His story finished, Jesus turned to the theologian and asked: "Which of those three do you think was a neighbour to the man who fell among thieves?" And the theologian had to say, "the man who had mercy on him". Jesus told him: "Now you go and do the same."
A source at the Chief Priest's palace described the story as "typical. He cannot leave us alone. Every chance he gets he attacks the priests. It is a story after all, so why did the two who passed by have to be a priest and a Levite? They could have been fishermen. Or carpenters? His agenda becomes clearer daily."
A Zealot source said it was just a further example of Jesus's "love affair with the Samaritans. They took part of our country and yet the way he goes on you'd think he was one of them himself. I mean the man in the story didn't have to be a Samaritan did he? And another thing, he told us we should pay our taxes to Caesar. He's not a real Palestinian at all."
However, it appears the story Jesus told may have been true. In a letter to the Palestine Times, a man claiming he was the priest who passed by, objected strenuously to the spin Jesus had put on it. He said that on that particular day earlier this year he was already late for a talk in Jerusalem on "Sin and the Sabbath".
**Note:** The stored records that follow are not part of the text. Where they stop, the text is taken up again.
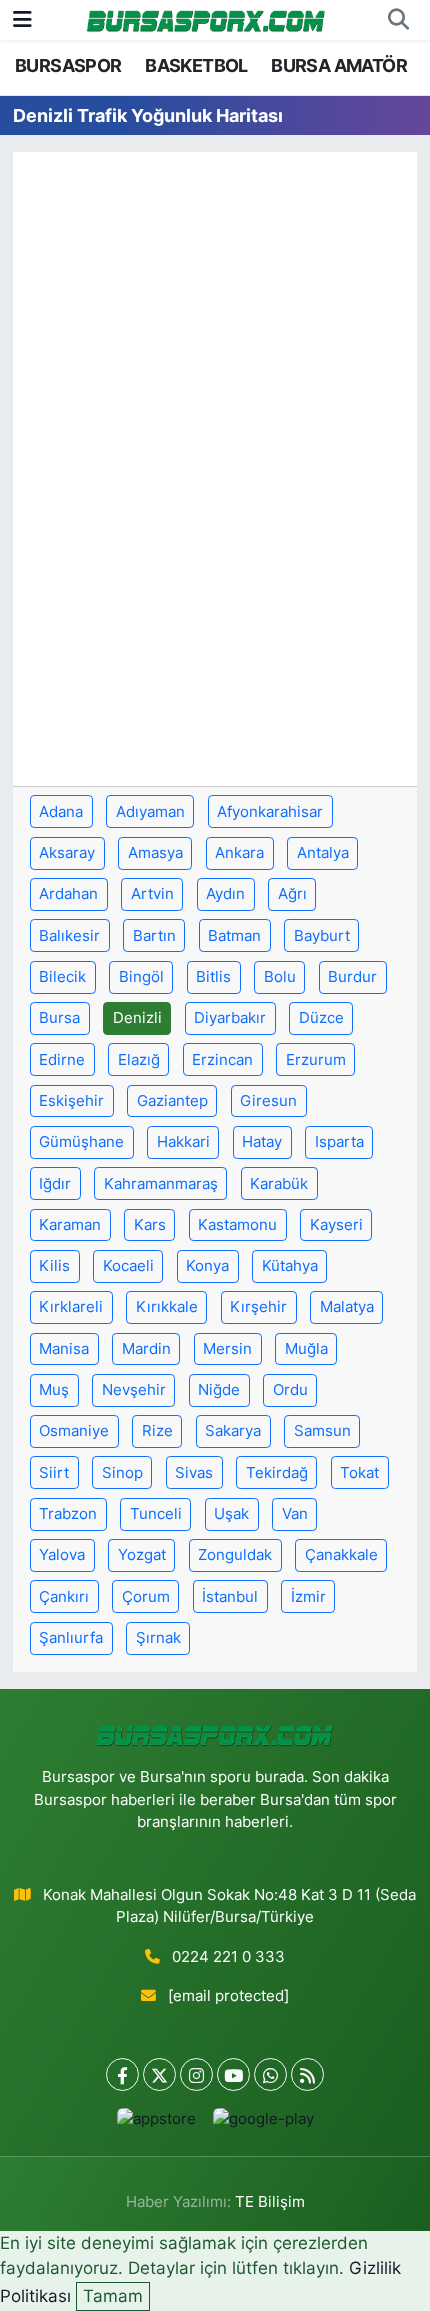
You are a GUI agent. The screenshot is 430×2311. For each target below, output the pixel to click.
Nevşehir (134, 1390)
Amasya (155, 853)
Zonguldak (235, 1555)
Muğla (306, 1349)
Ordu (290, 1390)
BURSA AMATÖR (339, 65)
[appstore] (156, 2123)
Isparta (339, 1142)
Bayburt (322, 936)
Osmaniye (74, 1431)
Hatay (262, 1142)
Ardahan (68, 894)
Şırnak (158, 1638)
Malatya (347, 1307)
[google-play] (263, 2123)
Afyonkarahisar (270, 812)
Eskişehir (71, 1101)
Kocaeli (128, 1266)
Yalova (62, 1555)
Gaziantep (172, 1101)
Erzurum (316, 1060)
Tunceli (156, 1514)
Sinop (122, 1473)
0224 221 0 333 (228, 1957)
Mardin (146, 1349)
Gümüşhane (81, 1142)
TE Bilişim (270, 2202)
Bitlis (213, 977)
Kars (150, 1225)
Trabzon (68, 1514)
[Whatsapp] (270, 2074)
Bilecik (62, 977)
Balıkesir (69, 936)
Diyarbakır (230, 1018)
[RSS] (307, 2074)
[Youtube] (233, 2074)
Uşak (231, 1514)
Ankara (239, 853)
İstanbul (230, 1597)
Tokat (359, 1473)
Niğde (219, 1390)
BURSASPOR (68, 65)
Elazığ (139, 1060)
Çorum (146, 1597)
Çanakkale (341, 1555)
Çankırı (64, 1597)
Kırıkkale (167, 1307)
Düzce (321, 1018)
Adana (61, 812)
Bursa (59, 1018)
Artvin (152, 894)
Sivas (194, 1473)
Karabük (279, 1184)
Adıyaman (150, 812)
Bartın (154, 936)
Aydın (225, 894)
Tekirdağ (277, 1473)
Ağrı (292, 894)
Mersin (227, 1349)
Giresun (268, 1101)
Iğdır (55, 1184)
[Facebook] (122, 2074)
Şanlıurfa (71, 1638)
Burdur (352, 977)
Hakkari (183, 1142)
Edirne (62, 1060)
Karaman (70, 1225)
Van (295, 1514)
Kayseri (336, 1225)
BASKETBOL (196, 65)
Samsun (322, 1431)
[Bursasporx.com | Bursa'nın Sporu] (206, 19)
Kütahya (290, 1266)
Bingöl (141, 977)
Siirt (54, 1473)
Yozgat (142, 1555)
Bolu (280, 977)
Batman (234, 936)
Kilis (54, 1266)
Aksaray (67, 853)
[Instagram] (196, 2074)
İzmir (308, 1597)
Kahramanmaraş (161, 1184)
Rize (157, 1431)
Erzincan (222, 1060)
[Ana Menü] (22, 19)
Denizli (137, 1018)
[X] (159, 2074)
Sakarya (233, 1431)
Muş (54, 1390)
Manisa (64, 1349)
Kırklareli (71, 1307)
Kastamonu (237, 1225)
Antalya (323, 853)
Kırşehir (258, 1307)
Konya (207, 1266)
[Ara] (398, 20)
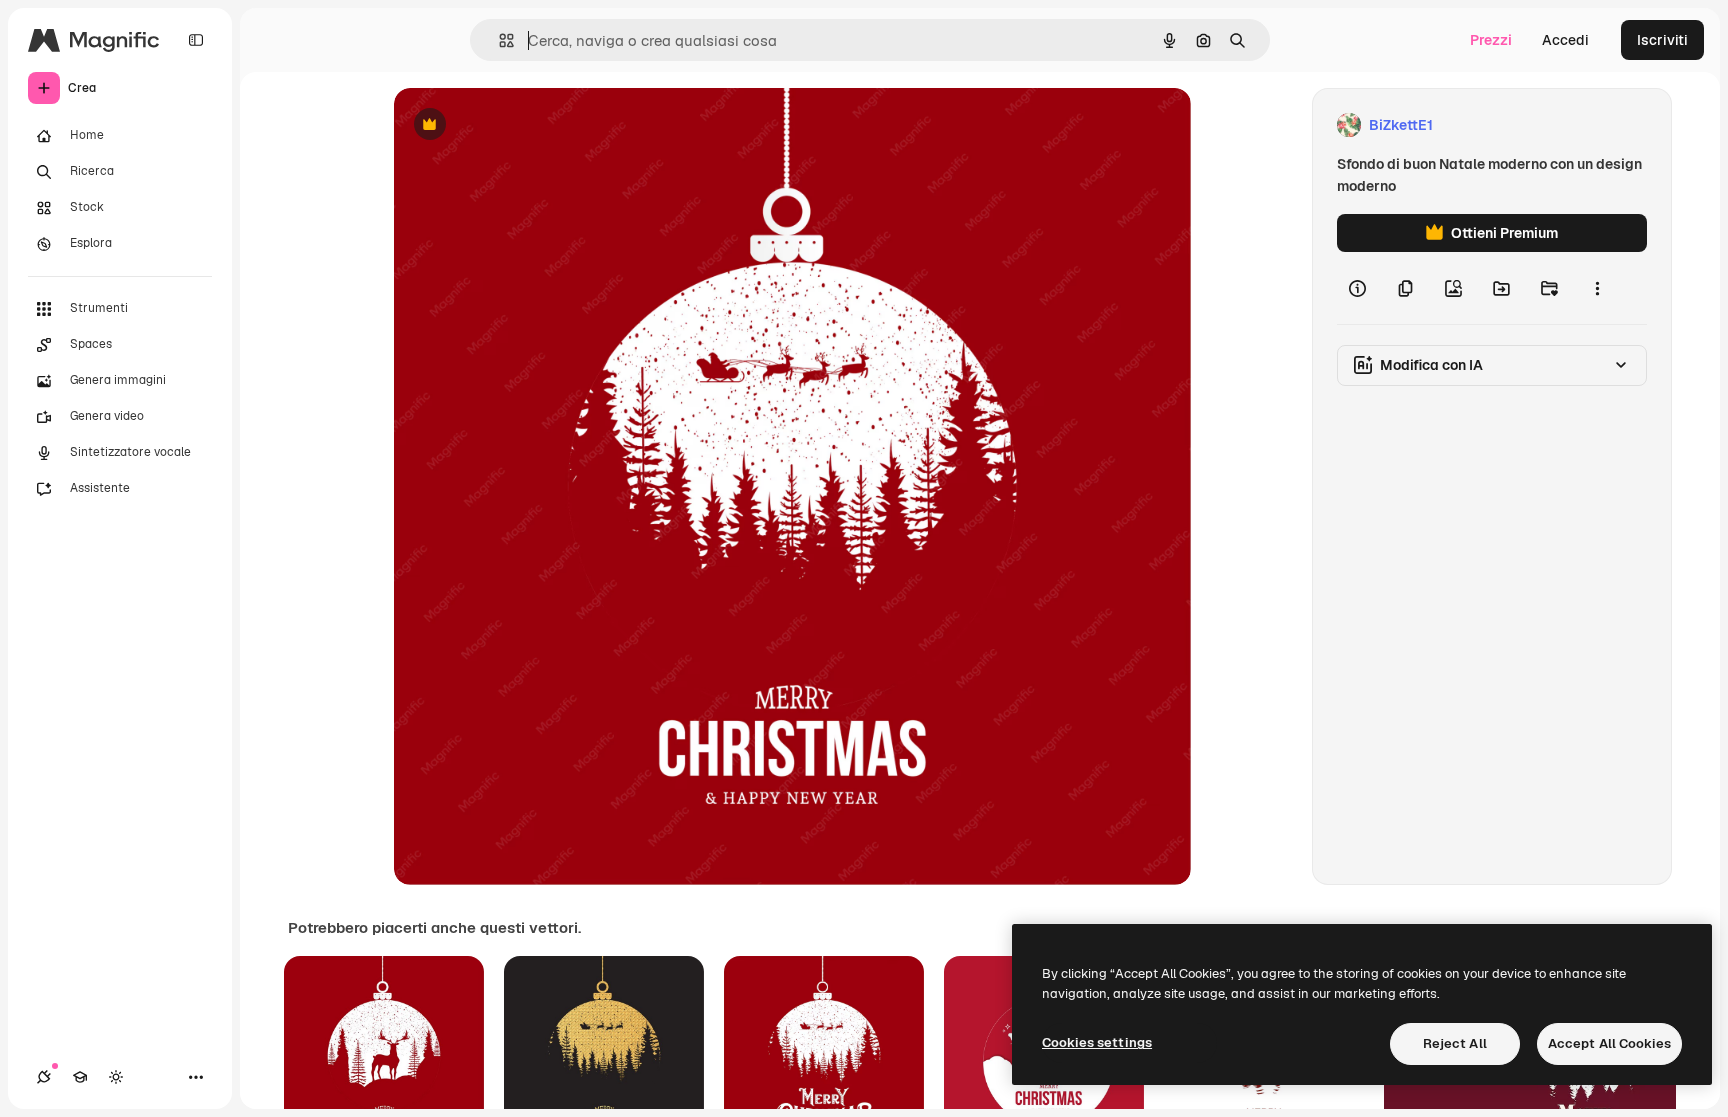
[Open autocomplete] (498, 40)
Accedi (1565, 40)
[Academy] (80, 1077)
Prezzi (1491, 40)
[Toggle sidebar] (196, 40)
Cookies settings (1097, 1042)
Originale (526, 125)
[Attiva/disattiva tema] (116, 1077)
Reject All (1455, 1043)
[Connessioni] (44, 1077)
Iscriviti (1662, 40)
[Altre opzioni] (1597, 288)
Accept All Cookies (1609, 1043)
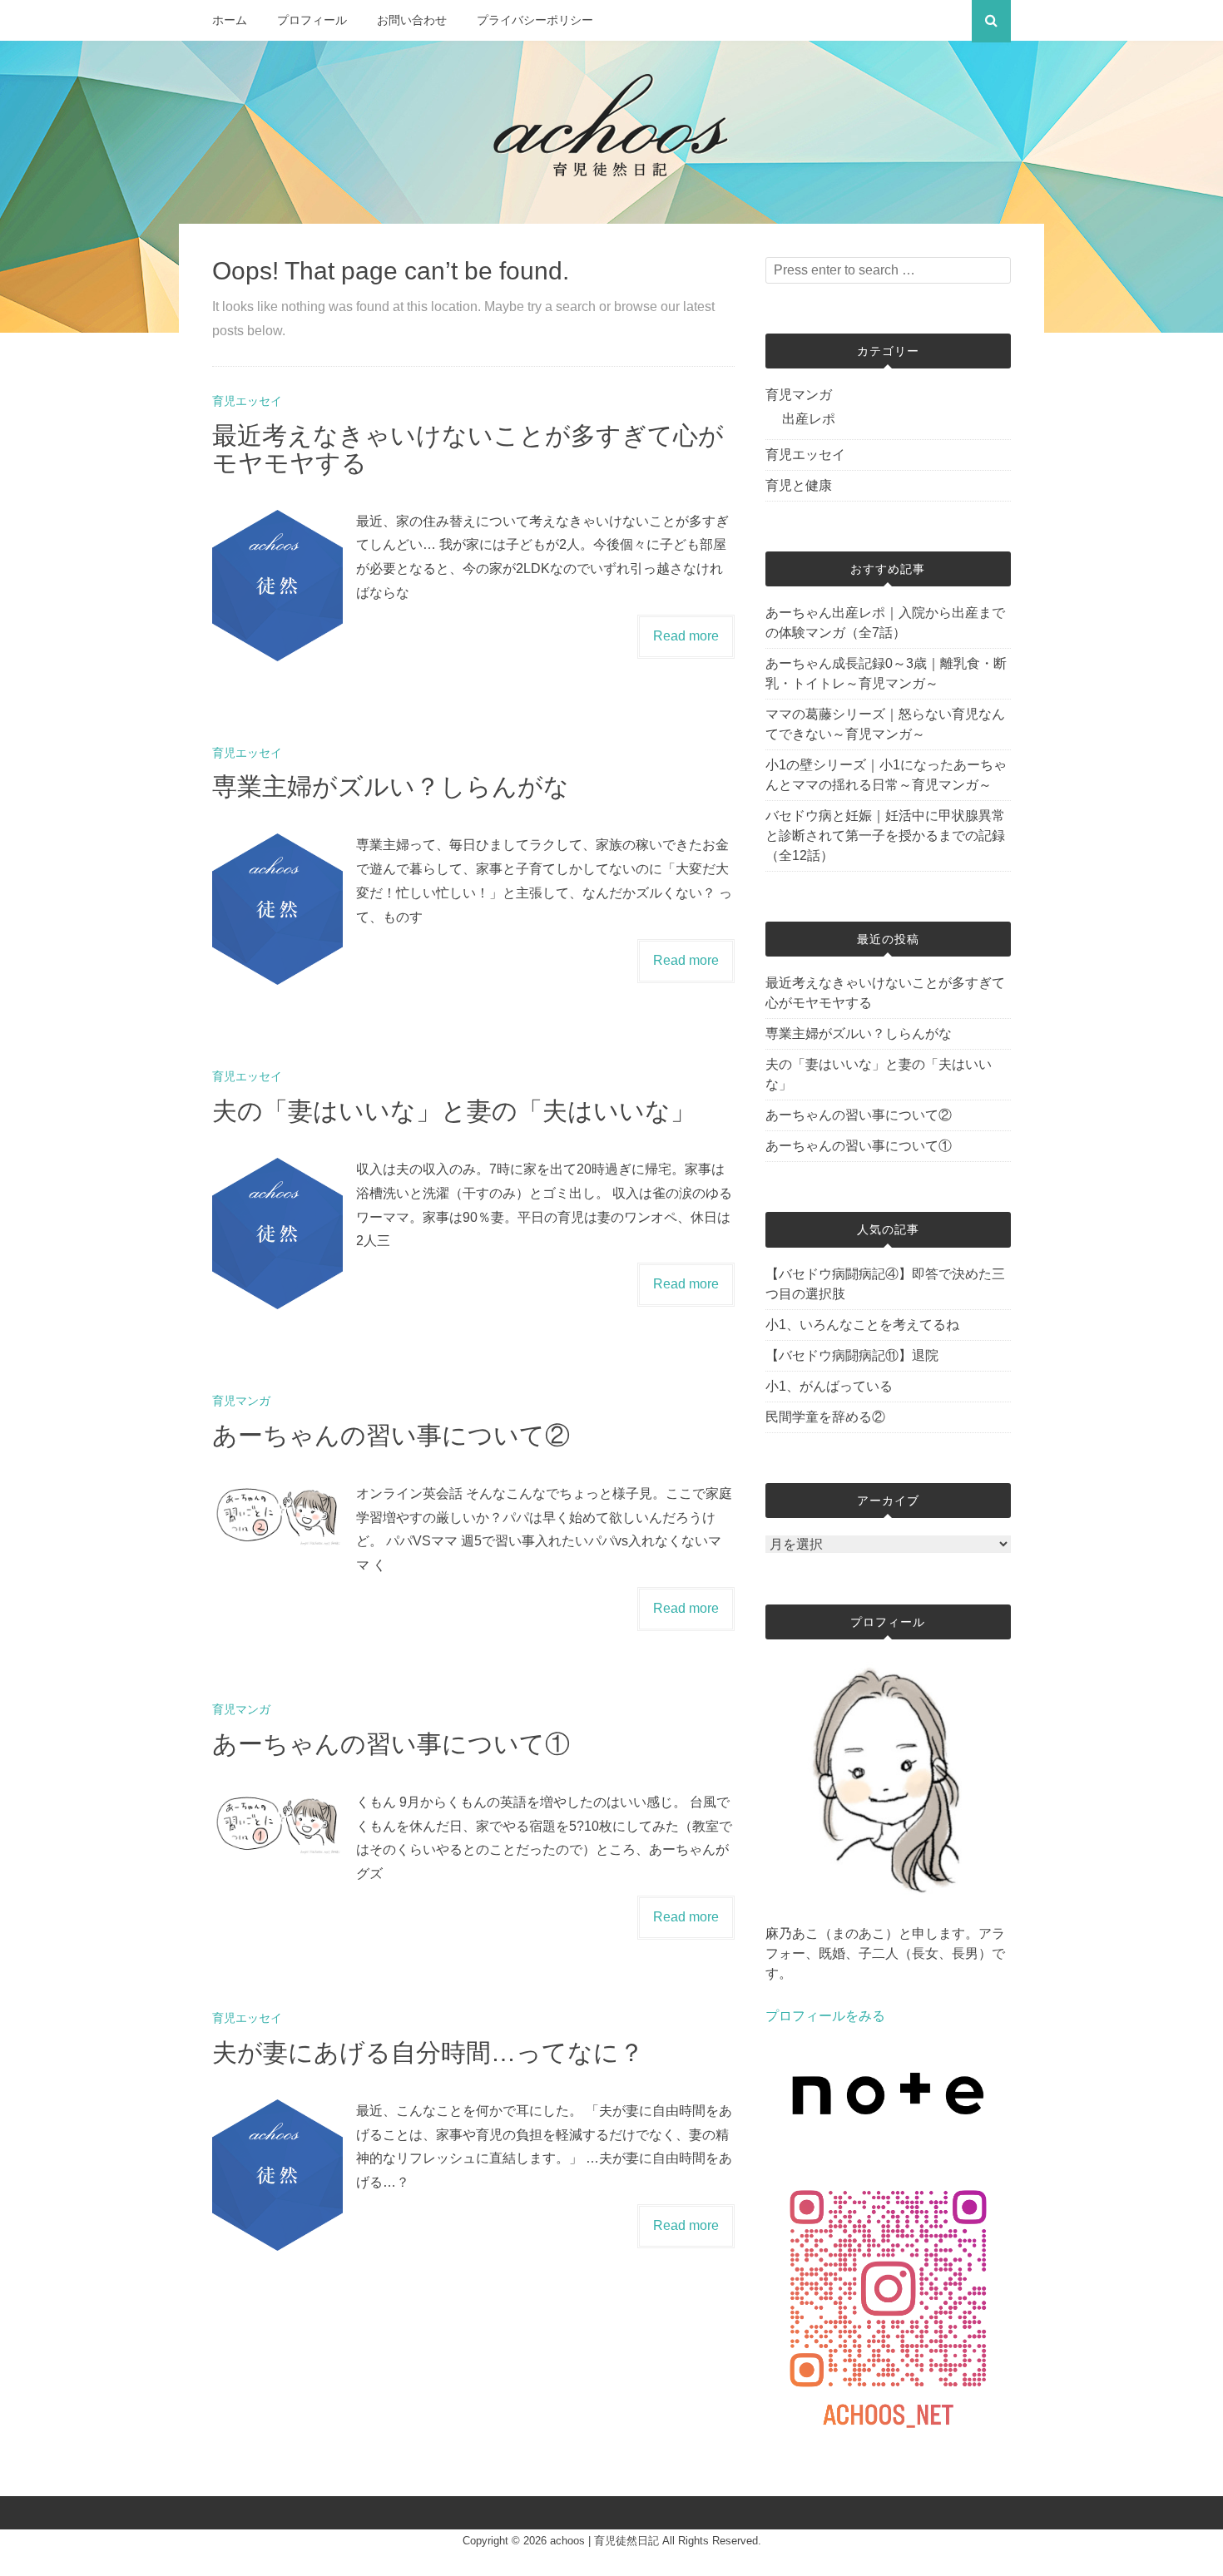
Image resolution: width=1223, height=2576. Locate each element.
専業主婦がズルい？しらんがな (390, 786)
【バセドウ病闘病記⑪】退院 (851, 1355)
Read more (686, 636)
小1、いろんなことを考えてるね (862, 1325)
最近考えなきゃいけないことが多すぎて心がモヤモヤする (885, 993)
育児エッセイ (247, 401)
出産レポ (808, 419)
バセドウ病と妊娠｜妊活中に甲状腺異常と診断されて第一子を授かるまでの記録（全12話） (885, 835)
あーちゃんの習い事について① (391, 1744)
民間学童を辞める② (825, 1417)
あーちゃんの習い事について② (391, 1435)
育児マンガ (241, 1400)
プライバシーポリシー (535, 20)
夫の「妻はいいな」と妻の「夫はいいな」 (454, 1111)
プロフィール (312, 20)
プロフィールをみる (825, 2016)
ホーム (229, 20)
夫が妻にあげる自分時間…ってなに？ (428, 2052)
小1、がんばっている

Besides, he believed the man was not badly injured, and he also thought that if he intervened the robbers would return and do the same to him. When he got to Jerusalem he reported the incident to the authorities in the belief they would take care of it.
When tracked down eventually by a reporter with the Palestine Times, the Levite at first denied all knowledge of the incident. He has since changed jobs due to "a personal disagreement with God", as he put it. He now makes saddlebags. Finally admitting he had passed by the badly-injured man, he said: "What could I do? It happens all the time. I can't help everyone. Anyway, I didn't create this world. I only live here."